Ruitenwissers in de winterperiode

 

Gebruik van de ruitenwissers in de winterperiode.

Hoe eenvoudig de ruitenwissers ogenschijnlijk ook werken, ze zijn in zekere mate ook kwetsbaar. Zeker bij winterse weeromstandigheden kunnen er onverwachte problemen ontstaan.
Door verkeerd gebruik kunnen zowel aan de ruitenwisserbladen, het overbrengmechanisme als de ruitenwissermotor onnodig slijtage optreden of kunnen deze zelfs defect raken.

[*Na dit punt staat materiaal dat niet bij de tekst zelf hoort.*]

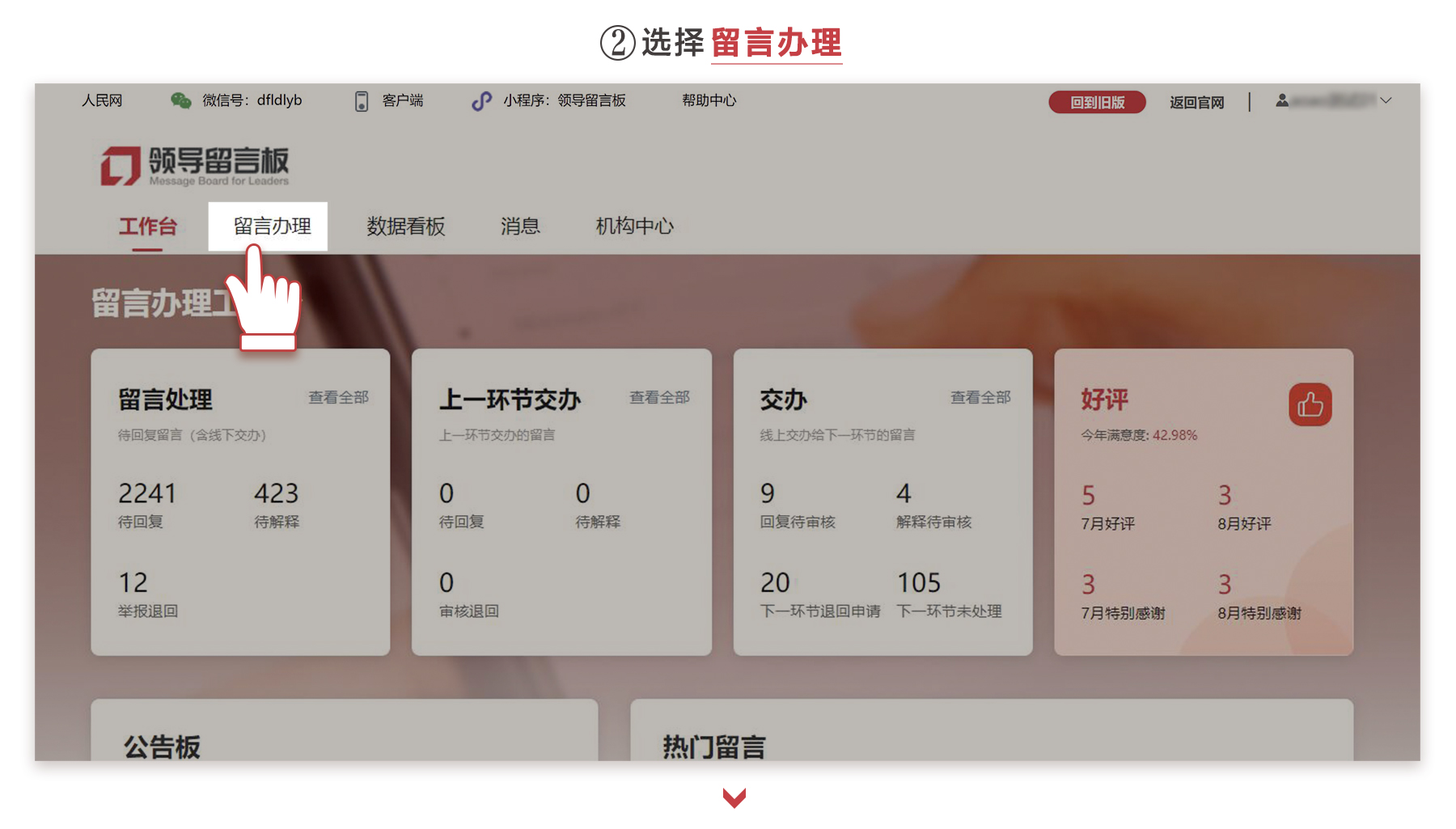
Task: Switch to the 数据看板 tab
Action: tap(406, 226)
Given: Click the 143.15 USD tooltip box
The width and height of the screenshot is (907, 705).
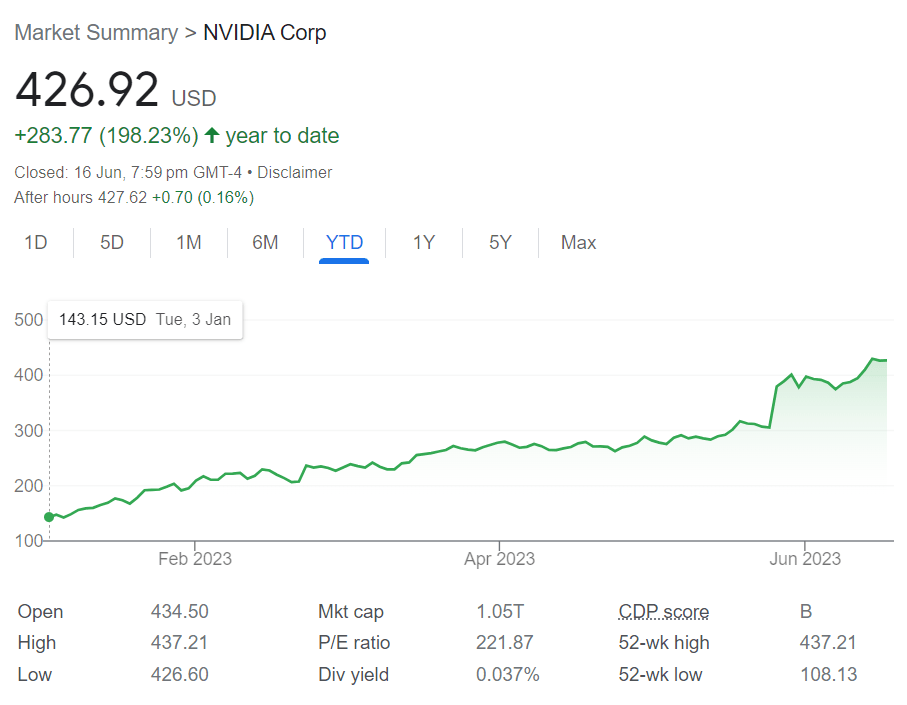Looking at the screenshot, I should pos(145,320).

De ergste problemen kunnen ontstaan bij het afzetten van de motor terwijl de ruitenwissers nog in werking zijn. Bij de meeste auto’s werken de ruitenwissers over het contactslot. Bij het omdraaien van de contactsleutel is dan ook geen spanning meer aanwezig en blijven de ruitenwissers direct stilstaan. Herkenbaar aan ruitenwissers die willekeurig op de voorruit liggen.

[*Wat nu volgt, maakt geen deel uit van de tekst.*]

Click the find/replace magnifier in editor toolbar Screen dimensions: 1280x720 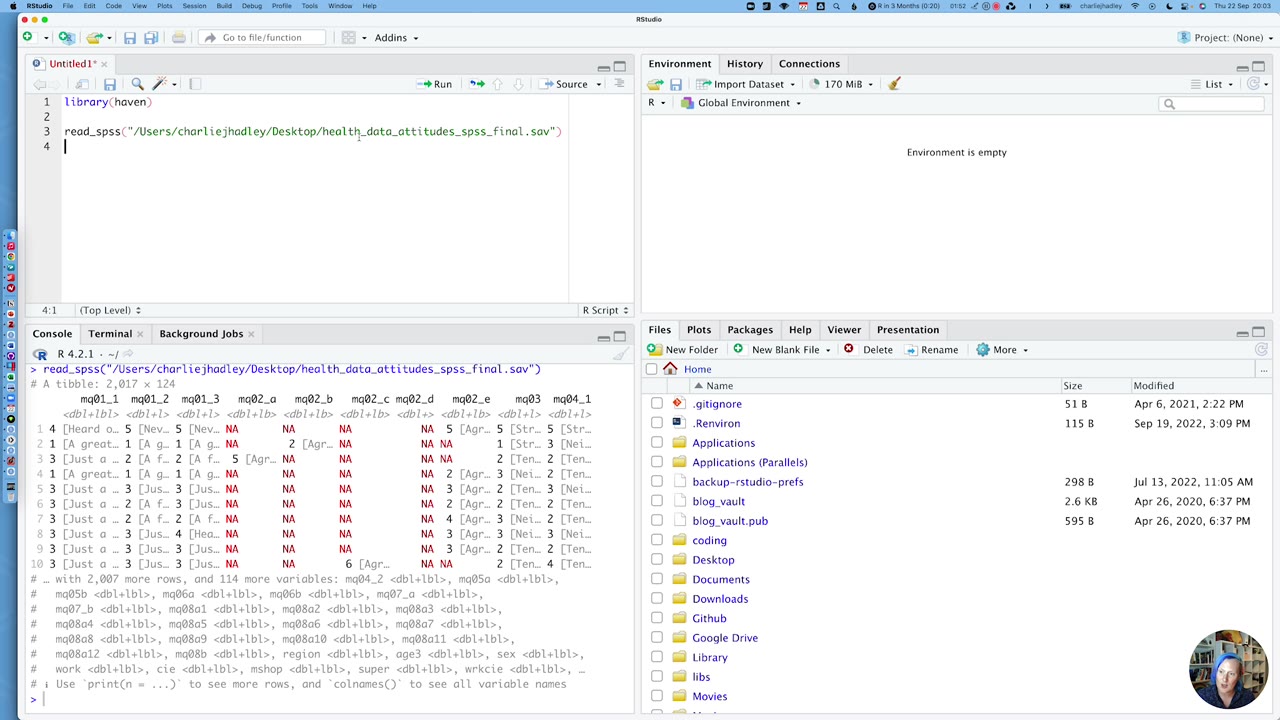(138, 84)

Bij een intervalstand is het nog geheimzinniger. Staan de ruitenwissers in de ruststand dan lijkt het in orde als de ruitenwissers net de pauzestand hebben bereikt en in de ruststand op de voorruit liggen.

Maar wat is dan het werkelijke probleem?

Zodra de auto weer wordt gebruikt en de contactsleutel wordt omgedraaid begint het echte probleem pas. De ruitenwisserschakelaar staat nog steeds op “aan” en direct willen de ruitenwissers in actie komen. U kunt zich voorstellen dat bij bevroren ruiten ook de ruitenwissers vastgevroren zitten. De ruitenwissermotor wil de ruitenwissers laten werken, maar zal meestal niet de kracht hebben om er beweging in te krijgen. Gevolg is dat de ruitenwissermotor overbelast raakt en zelfs kan doorbranden. In het beste geval slaat de zekering door.

Hoe te voorkomen?

Eigenlijk is het heel eenvoudig. Zorg dat de ruitenwisserschakelaar daadwerkelijk in de nulstand staat en de ruitenwissers ook daadwerkelijk in de ruststand op de voorruit liggen voordat het contact wordt afgezet.
Het is verstandig om altijd op deze wijze de ruitenwissers na gebruik tot stilstand te brengen. Want ook bij alleen regenachtig weer en ook nog na een lange periode van stilstand kleven de ruitenwisser op den duur aan de voorruit. De ruitenwisserbladen kunnen dan zo maar stuk getrokken worden.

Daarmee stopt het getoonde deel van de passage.